DA FARE
• 1. Riassumi in due frasi il paragrafo del brano sul nuovo imam di Bologna che inizia con «È quanto sembra emergere», conservandone i fatti principali.
• 2. Traduci in inglese questa frase del brano sul nuovo imam di Bologna: «Non è questo l'Islam che conosciamo attraverso tante persone musulmane che vivono e lavorano pacificamente in Italia, che credono in una fede fatta di rispetto, carità, umiltà e fratellanza.»
• 3. Ricopia dal brano sul nuovo imam di Bologna la parte che comincia con "È quanto sembra" e finisce con "sempre più invadente.".

BRANO ESTRATTO
- - -
È quanto sembra emergere dal caso del nuovo imam di Bologna, subentrato dopo che lo storico imam Zulfiqar Khan è rimasto bloccato in Pakistan per motivi di sicurezza nazionale. Il nuovo arrivato, giovane e popolare, ha portato con sé un linguaggio decisamente più acceso, una comunicazione più aggressiva e una presenza social sempre più invadente.
Le dichiarazioni dell’imam, come quando critica i musulmani che si scambiano gli auguri di Natale, definendo questo gesto inaccettabile perché “a Natale è nato il figlio di Dio, e dire che Allah abbia un figlio è un insulto”, oppure quando afferma che donne e uomini non dovrebbero parlarsi liberamente, non sono semplicemente controverse: sono l’espressione di una visione chiusa e rigida, profondamente in contrasto con i principi di libertà e convivenza che costituiscono le fondamenta della nostra società democratica
Non è questo l’Islam che conosciamo attraverso tante persone musulmane che vivono e lavorano pacificamente in Italia, che credono in una fede fatta di rispetto, carità, umiltà e fratellanza. Non è questo l’Islam che, anche nelle sue interpretazioni più conservatrici, invita al confronto con il mondo e non alla sua demonizzazione.
- - -
DATI DISPONIBILI

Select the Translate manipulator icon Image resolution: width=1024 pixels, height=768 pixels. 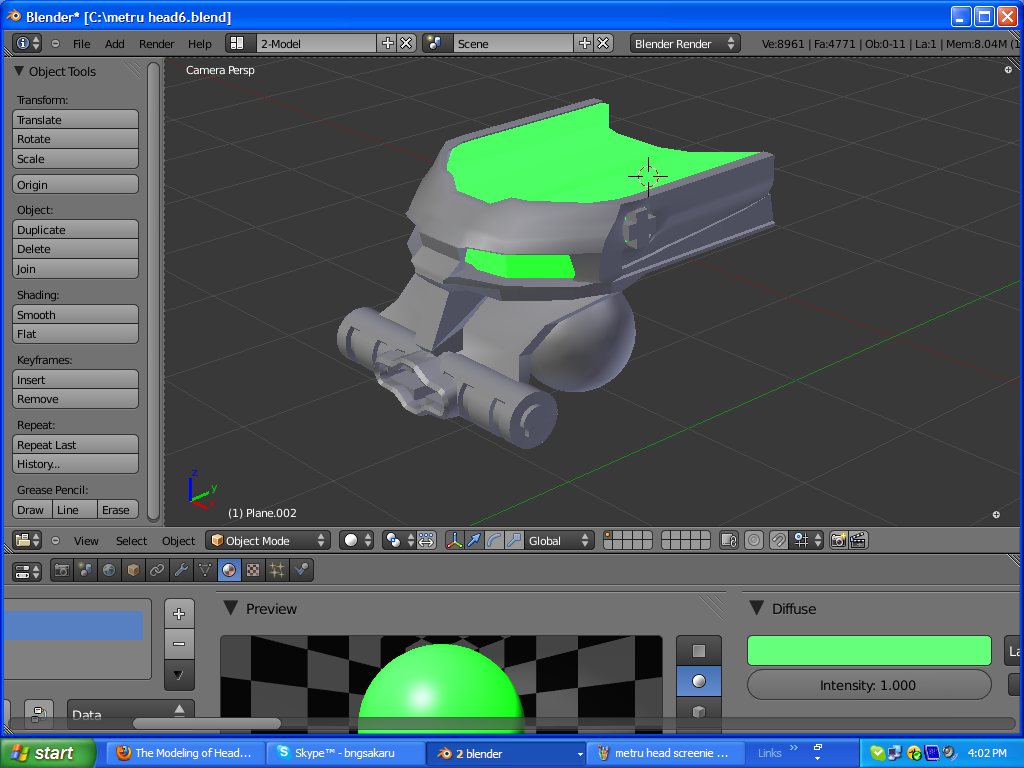click(x=472, y=540)
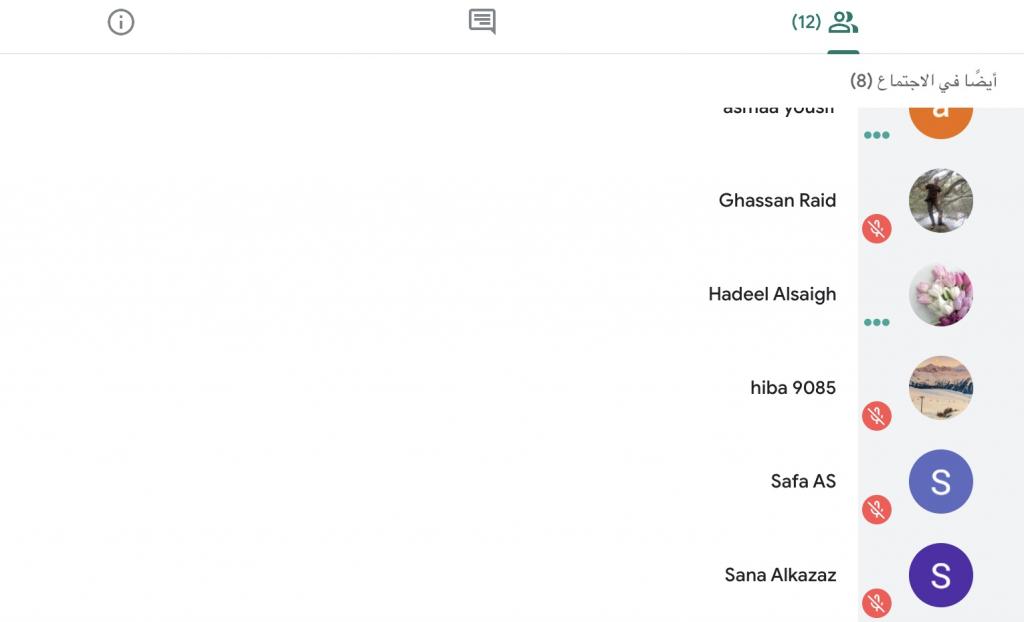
- - -
SOLUZIONI
• 1. Il nuovo imam di Bologna è subentrato allo storico imam Zulfiqar Khan, rimasto bloccato in Pakistan per motivi di sicurezza nazionale. Giovane e popolare, usa un linguaggio più acceso, comunica in modo più aggressivo e ha una presenza social sempre più invadente.

• 2. This is not the Islam we know through the many Muslims who live and work peacefully in Italy, who believe in a faith built on respect, charity, humility, and brotherhood.

• 3.
È quanto sembra emergere dal caso del nuovo imam di Bologna, subentrato dopo che lo storico imam Zulfiqar Khan è rimasto bloccato in Pakistan per motivi di sicurezza nazionale. Il nuovo arrivato, giovane e popolare, ha portato con sé un linguaggio decisamente più acceso, una comunicazione più aggressiva e una presenza social sempre più invadente.